What is an already contentious issue took a dramatic twist on Monday when Rangers chief executive Charles Green revealed the Govan club were snubbing the hearings, arguing the SPL has no jurisdiction.

Green's company bought the business and assets of the soon-to-be-liquidated Rangers - now called RFC 2012 - for ?5.5million in June.

He said: "Neither the SPL, nor its commission, has any legal power or authority over the club because it is not in the SPL."

Green added intrigue to the issue when he claimed in a BBC Radio Scotland Good Morning Scotland interview that "more than two" SPL clubs have used EBTs but would "rather not say" who they were before adding: "I have put my hand up and they should do the same."

Green continued: "This should have been done when the SPL had jurisdiction, and they didn't do it.

"You are allowed to have an EBT, you have to disclose it, and of course there is a whole raft of information that when these EBTs were being used they were disclosed.

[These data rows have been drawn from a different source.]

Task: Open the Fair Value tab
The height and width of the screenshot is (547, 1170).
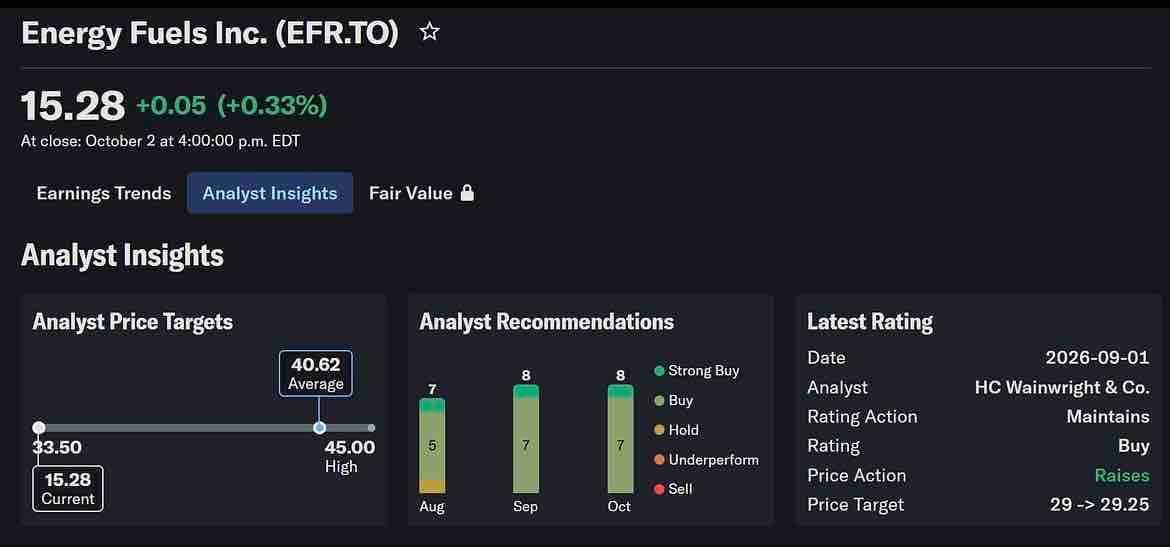Action: pyautogui.click(x=422, y=193)
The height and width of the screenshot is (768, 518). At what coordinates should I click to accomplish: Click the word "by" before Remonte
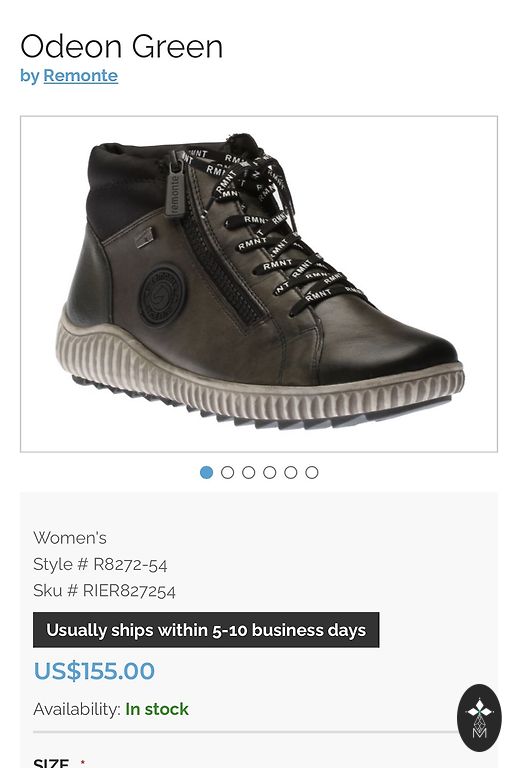tap(29, 76)
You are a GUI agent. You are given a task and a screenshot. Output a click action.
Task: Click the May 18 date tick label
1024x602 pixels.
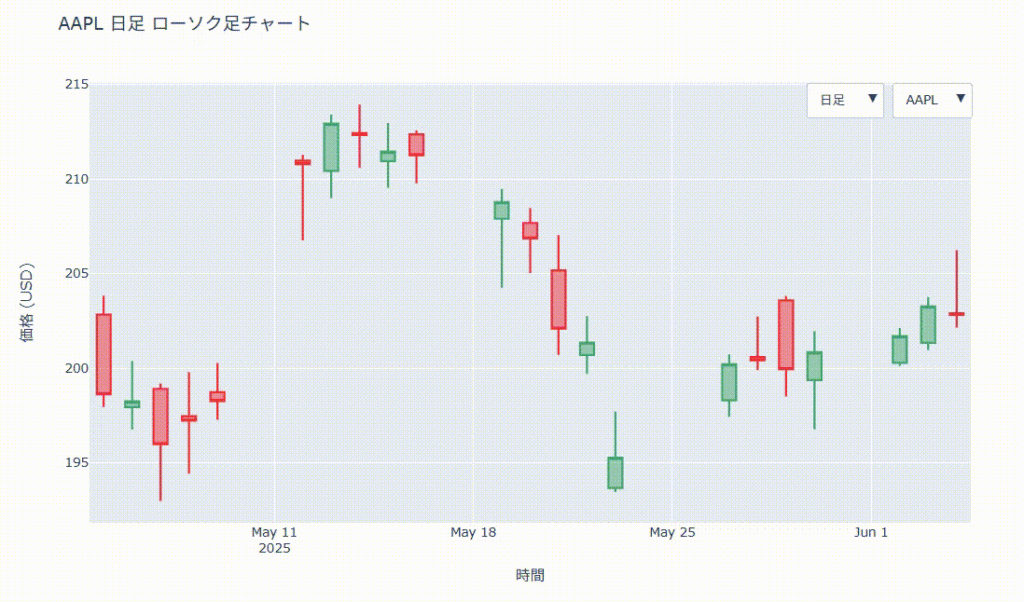point(474,532)
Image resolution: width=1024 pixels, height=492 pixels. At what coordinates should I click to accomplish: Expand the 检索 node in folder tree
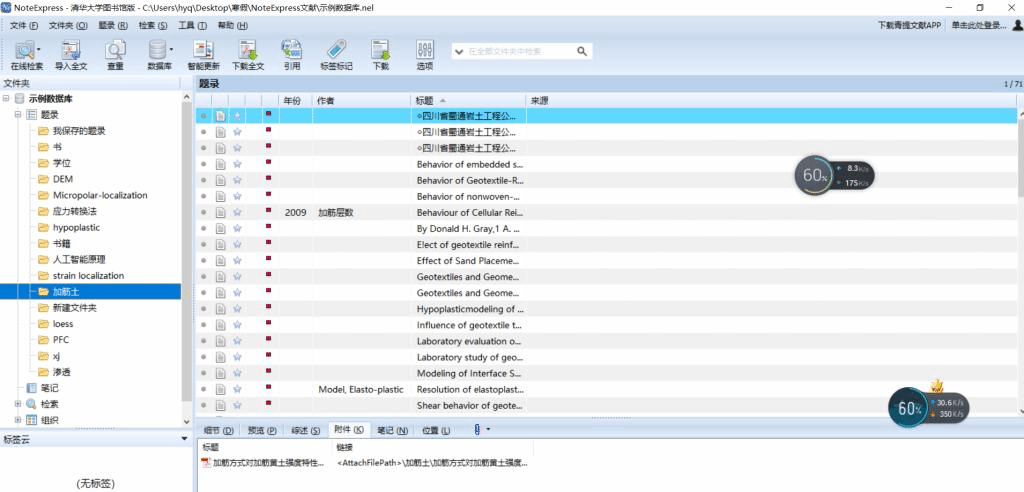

"They were in the accounts, it's public knowledge, Rangers were a public company, you can go on the internet and see the disclosures."

Green also suggested that Rangers may not seek re-entry to the top flight if they are successful in climbing all the way out of the Irn-Bru Third Division, into which they were relaunched.

He said: "Unless the SPL welcome us with open arms, why would we go back there?

"Ten clubs voted Rangers out of that league, what makes you think they would want Rangers back in?

"It begs the question, will the league still be there in three years' time?"

The SPL were not expected to make a statement on Tuesday night.